Union IT Minister Ashwini Vaishnaw said India’s sovereign AI strategy is delivering results, citing growing global recognition for Sarvam’s homegrown models, even as early sceptics acknowledge major technological gains and real-world relevance.
India’s push to build sovereign artificial intelligence capabilities has gained fresh momentum, with Union Minister for Electronics and Information Technology Ashwini Vaishnaw publicly defending the country’s approach after early criticism from Indian-origin Silicon Valley commentator Deedy Das.
In a post on social media, Vaishnaw said India’s AI mission is beginning to show tangible outcomes, pointing to the rising global appreciation for models developed domestically. He noted that even some of the most critical voices are now recognising the technological strength of AI tools created under the national mission, including those developed by Bengaluru-based start-up Sarvam.
“Our sovereign model strategy is delivering results,” the minister said, adding that young Indian engineers are also working on innovations in areas such as materials science, healthcare and cybersecurity that could draw international attention as breakthrough technologies.
Sarvam’s AI models gain traction
Sarvam, which is building foundational AI models entirely in India, has recently attracted attention for two of its tools—Sarvam Vision and Bulbul. Both are part of the company’s broader effort to develop AI systems tailored for Indian languages and use cases.
Sarvam Vision, an optical character recognition model, has reportedly outperformed several well-known global AI systems on select benchmarks. According to data shared by the company, the model achieved an accuracy score of 84.3 percent on the olmOCR-Bench, surpassing results posted by newer OCR systems and some flagship multimodal models.

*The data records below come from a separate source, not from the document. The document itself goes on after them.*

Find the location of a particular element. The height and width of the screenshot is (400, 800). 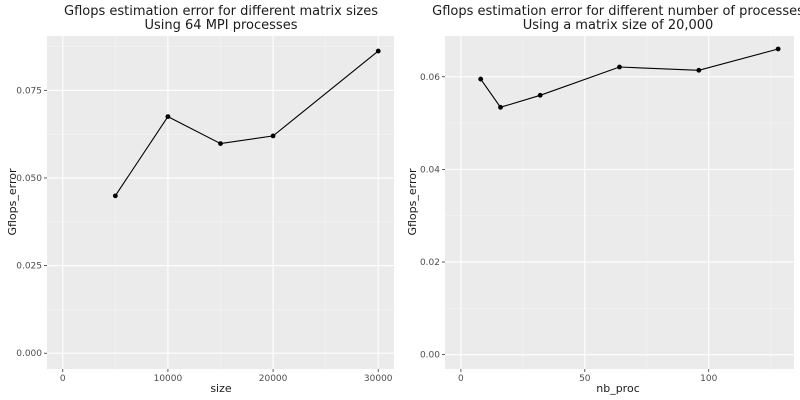

x-tick-label: 10000 is located at coordinates (168, 379). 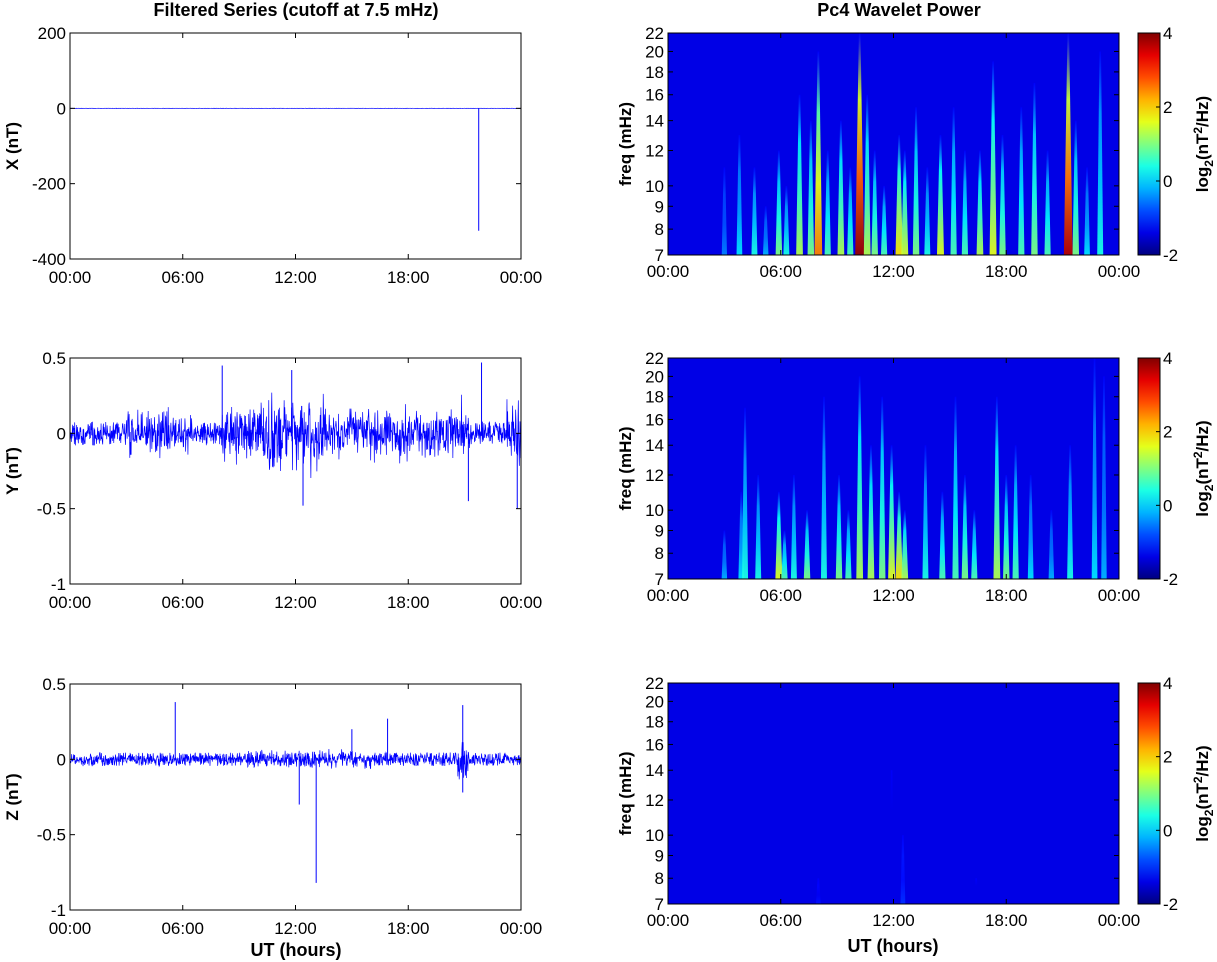 What do you see at coordinates (1149, 144) in the screenshot?
I see `colorbar-x` at bounding box center [1149, 144].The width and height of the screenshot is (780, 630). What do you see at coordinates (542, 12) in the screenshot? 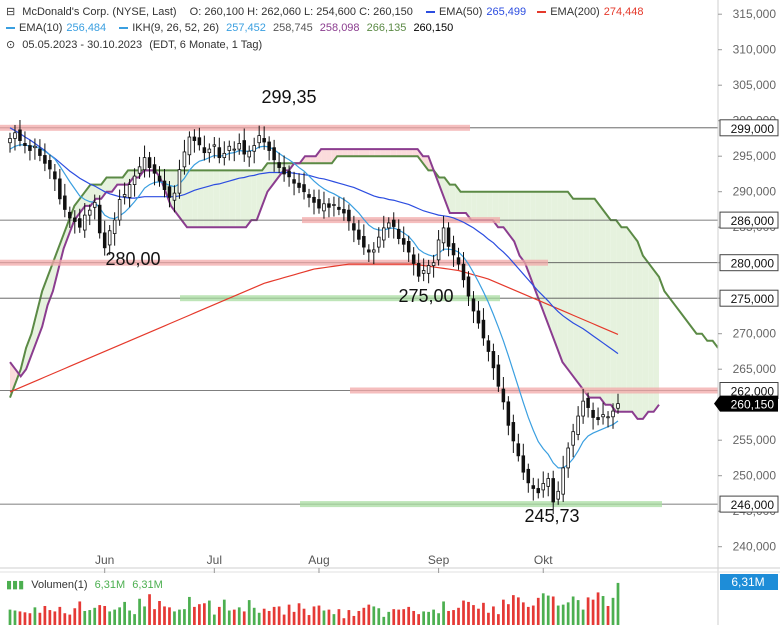
I see `ema200-swatch` at bounding box center [542, 12]. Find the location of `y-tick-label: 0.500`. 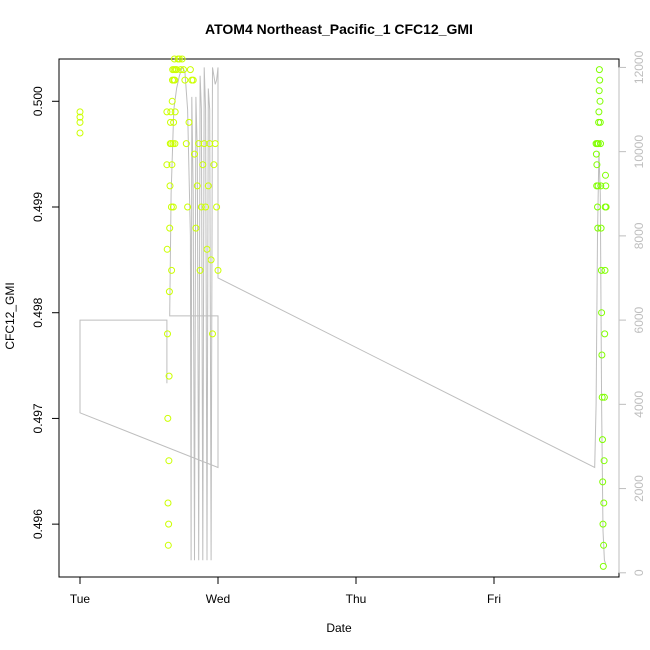

y-tick-label: 0.500 is located at coordinates (38, 101).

Sarvam AI co-founder Pratyush Kumar highlighted the performance in a series of posts, saying the results reflect years of focused work on Indian-language data and real-world deployment needs. Users and industry observers have also praised the model for its consistency and applicability in high-volume document processing.
Critic turns supporter
The developments appear to have prompted a shift in tone from Deedy Das, who had earlier questioned India’s approach to training language models. In a recent post, Das acknowledged Sarvam’s progress, praising its text-to-speech, speech-to-text and OCR capabilities for Indian languages, along with its pricing and ease of use.

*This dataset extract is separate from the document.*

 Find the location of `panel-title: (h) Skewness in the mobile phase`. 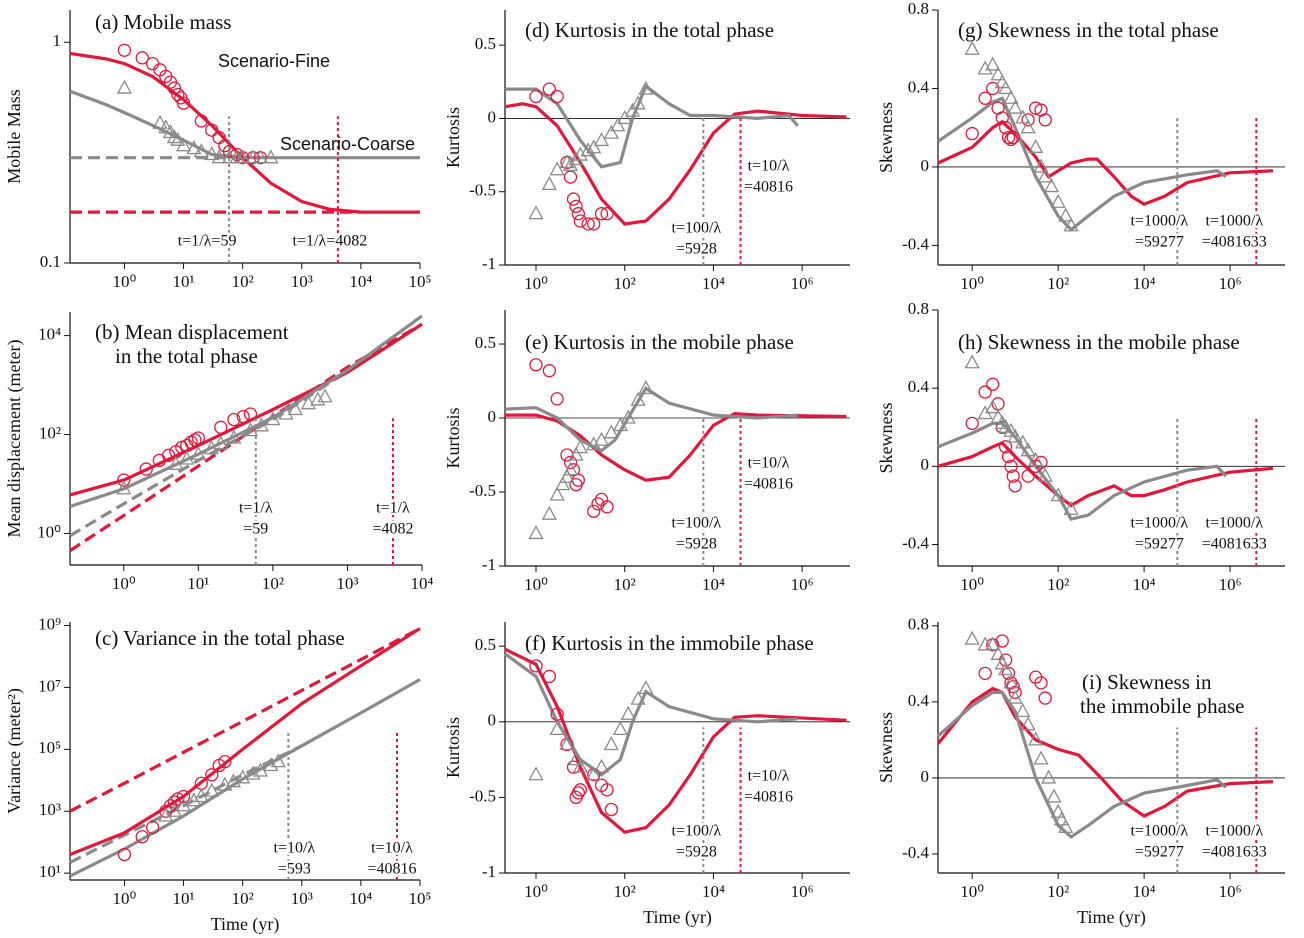

panel-title: (h) Skewness in the mobile phase is located at coordinates (1099, 342).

He said the company is addressing gaps that large global labs are unlikely to prioritise in the near term, calling its technological progress noteworthy and rare among Indian software products.
For the government, the episode has become a validation point. Vaishnaw reiterated that India’s focus on sovereign, application-driven AI is aimed not just at scale, but at building globally competitive technologies rooted in local needs.